**Records**
'''
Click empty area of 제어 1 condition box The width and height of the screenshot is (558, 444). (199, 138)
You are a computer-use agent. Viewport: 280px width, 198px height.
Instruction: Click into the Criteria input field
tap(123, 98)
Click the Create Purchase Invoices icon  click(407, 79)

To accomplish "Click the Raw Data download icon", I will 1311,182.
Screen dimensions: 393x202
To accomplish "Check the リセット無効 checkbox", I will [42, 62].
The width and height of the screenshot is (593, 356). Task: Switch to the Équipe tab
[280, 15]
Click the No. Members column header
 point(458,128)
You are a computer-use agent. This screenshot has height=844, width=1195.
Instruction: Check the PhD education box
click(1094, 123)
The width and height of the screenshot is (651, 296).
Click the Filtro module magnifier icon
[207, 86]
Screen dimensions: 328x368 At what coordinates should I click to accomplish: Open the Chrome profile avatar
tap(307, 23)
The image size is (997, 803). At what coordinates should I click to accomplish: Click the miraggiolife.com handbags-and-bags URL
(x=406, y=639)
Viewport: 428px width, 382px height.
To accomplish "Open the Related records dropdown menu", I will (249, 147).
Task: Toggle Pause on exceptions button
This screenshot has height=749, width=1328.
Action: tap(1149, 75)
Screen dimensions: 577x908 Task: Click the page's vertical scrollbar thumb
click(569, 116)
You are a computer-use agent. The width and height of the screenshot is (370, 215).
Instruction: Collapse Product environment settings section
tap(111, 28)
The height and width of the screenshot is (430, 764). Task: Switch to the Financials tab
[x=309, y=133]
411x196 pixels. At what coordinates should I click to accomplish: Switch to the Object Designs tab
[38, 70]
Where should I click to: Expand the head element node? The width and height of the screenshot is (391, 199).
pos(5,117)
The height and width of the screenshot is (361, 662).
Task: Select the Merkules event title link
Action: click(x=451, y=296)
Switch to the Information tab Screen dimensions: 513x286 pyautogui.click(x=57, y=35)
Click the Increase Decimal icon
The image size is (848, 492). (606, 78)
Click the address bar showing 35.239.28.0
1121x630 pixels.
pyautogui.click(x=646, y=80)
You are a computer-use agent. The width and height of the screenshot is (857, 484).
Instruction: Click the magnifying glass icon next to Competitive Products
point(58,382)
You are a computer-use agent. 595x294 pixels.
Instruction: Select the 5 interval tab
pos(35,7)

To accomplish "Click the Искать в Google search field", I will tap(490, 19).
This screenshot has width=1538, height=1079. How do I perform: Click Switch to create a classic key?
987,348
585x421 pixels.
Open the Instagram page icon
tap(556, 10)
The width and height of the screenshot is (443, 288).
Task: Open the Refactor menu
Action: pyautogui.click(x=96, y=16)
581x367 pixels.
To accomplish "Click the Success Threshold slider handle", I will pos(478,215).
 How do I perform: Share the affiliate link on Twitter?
'''
**Instructions to follow**
Reproduce all of the items above word for word, line by line.

**Problem solution**
Click empty area of 제어 1 condition box The width and height of the screenshot is (558, 444). (199, 138)
You are a computer-use agent. Viewport: 280px width, 198px height.
Instruction: Click into the Criteria input field
tap(123, 98)
Click the Create Purchase Invoices icon  click(407, 79)

To accomplish "Click the Raw Data download icon", I will 1311,182.
Screen dimensions: 393x202
To accomplish "Check the リセット無効 checkbox", I will [42, 62].
The width and height of the screenshot is (593, 356). Task: Switch to the Équipe tab
[280, 15]
Click the No. Members column header
 point(458,128)
You are a computer-use agent. This screenshot has height=844, width=1195.
Instruction: Check the PhD education box
click(1094, 123)
The width and height of the screenshot is (651, 296).
Click the Filtro module magnifier icon
[207, 86]
Screen dimensions: 328x368 At what coordinates should I click to accomplish: Open the Chrome profile avatar
tap(307, 23)
The image size is (997, 803). At what coordinates should I click to accomplish: Click the miraggiolife.com handbags-and-bags URL
(x=406, y=639)
Viewport: 428px width, 382px height.
To accomplish "Open the Related records dropdown menu", I will (249, 147).
Task: Toggle Pause on exceptions button
This screenshot has height=749, width=1328.
Action: tap(1149, 75)
Screen dimensions: 577x908 Task: Click the page's vertical scrollbar thumb
click(569, 116)
You are a computer-use agent. The width and height of the screenshot is (370, 215).
Instruction: Collapse Product environment settings section
tap(111, 28)
The height and width of the screenshot is (430, 764). Task: Switch to the Financials tab
[x=309, y=133]
411x196 pixels. At what coordinates should I click to accomplish: Switch to the Object Designs tab
[38, 70]
Where should I click to: Expand the head element node? The width and height of the screenshot is (391, 199).
pos(5,117)
The height and width of the screenshot is (361, 662).
Task: Select the Merkules event title link
Action: click(x=451, y=296)
Switch to the Information tab Screen dimensions: 513x286 pyautogui.click(x=57, y=35)
Click the Increase Decimal icon
The image size is (848, 492). (606, 78)
Click the address bar showing 35.239.28.0
1121x630 pixels.
pyautogui.click(x=646, y=80)
You are a computer-use agent. The width and height of the screenshot is (857, 484).
Instruction: Click the magnifying glass icon next to Competitive Products
point(58,382)
You are a computer-use agent. 595x294 pixels.
Instruction: Select the 5 interval tab
pos(35,7)

To accomplish "Click the Искать в Google search field", I will tap(490, 19).
This screenshot has width=1538, height=1079. How do I perform: Click Switch to create a classic key?
987,348
585x421 pixels.
Open the Instagram page icon
tap(556, 10)
The width and height of the screenshot is (443, 288).
Task: Open the Refactor menu
Action: pyautogui.click(x=96, y=16)
581x367 pixels.
To accomplish "Click the Success Threshold slider handle", I will pos(478,215).
 How do I perform: Share the affiliate link on Twitter?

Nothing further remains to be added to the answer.